=== Provided information ===
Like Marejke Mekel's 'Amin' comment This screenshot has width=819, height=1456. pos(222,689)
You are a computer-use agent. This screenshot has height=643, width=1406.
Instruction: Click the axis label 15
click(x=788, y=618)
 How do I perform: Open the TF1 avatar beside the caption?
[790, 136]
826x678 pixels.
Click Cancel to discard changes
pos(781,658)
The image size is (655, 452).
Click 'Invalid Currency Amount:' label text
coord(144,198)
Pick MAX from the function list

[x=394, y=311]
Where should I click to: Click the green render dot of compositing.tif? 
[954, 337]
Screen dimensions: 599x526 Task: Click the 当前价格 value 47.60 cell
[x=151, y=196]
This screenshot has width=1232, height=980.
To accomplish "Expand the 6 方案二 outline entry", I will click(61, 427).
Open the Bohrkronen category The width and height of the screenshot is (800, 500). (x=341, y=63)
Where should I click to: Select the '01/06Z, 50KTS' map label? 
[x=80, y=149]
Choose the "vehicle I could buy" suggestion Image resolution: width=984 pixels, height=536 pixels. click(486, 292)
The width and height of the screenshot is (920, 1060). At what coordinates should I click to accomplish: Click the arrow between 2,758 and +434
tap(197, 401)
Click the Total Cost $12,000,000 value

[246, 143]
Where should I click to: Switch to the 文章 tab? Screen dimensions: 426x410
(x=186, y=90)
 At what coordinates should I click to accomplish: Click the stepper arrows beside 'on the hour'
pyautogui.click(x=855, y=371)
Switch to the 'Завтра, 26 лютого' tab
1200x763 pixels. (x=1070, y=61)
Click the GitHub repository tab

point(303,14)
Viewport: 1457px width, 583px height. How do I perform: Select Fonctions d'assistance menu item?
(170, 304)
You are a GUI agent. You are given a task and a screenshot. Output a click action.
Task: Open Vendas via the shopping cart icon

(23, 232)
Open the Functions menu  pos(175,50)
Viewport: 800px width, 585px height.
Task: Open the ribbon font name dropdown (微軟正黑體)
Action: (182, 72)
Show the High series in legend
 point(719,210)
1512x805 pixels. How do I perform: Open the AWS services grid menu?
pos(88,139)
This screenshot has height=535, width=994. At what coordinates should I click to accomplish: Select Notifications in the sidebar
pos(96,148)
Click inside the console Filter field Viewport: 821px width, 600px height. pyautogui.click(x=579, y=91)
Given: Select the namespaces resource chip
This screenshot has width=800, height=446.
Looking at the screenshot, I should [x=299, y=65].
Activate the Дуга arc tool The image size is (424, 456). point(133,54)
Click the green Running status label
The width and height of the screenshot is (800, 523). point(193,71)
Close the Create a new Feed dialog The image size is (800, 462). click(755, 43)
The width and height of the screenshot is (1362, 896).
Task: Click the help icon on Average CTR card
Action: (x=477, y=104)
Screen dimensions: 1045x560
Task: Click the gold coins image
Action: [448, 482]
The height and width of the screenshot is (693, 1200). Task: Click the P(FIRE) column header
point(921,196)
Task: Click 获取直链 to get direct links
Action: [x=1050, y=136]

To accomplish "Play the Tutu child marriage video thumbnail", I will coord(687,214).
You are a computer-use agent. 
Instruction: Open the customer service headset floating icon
===
### Stated problem
Copy the listing above from its start through the line containing "[x=151, y=196]", both included, with the requests left as they are. Increase every coordinate in the answers by 94.

### Answer to this problem
Like Marejke Mekel's 'Amin' comment This screenshot has width=819, height=1456. pos(316,783)
You are a computer-use agent. This screenshot has height=643, width=1406.
Instruction: Click the axis label 15
click(x=882, y=712)
 How do I perform: Open the TF1 avatar beside the caption?
[884, 230]
826x678 pixels.
Click Cancel to discard changes
pos(875,752)
The image size is (655, 452).
Click 'Invalid Currency Amount:' label text
coord(238,292)
Pick MAX from the function list

[x=488, y=405]
Where should I click to: Click the green render dot of compositing.tif? 
[1048, 431]
Screen dimensions: 599x526 Task: Click the 当前价格 value 47.60 cell
[x=245, y=290]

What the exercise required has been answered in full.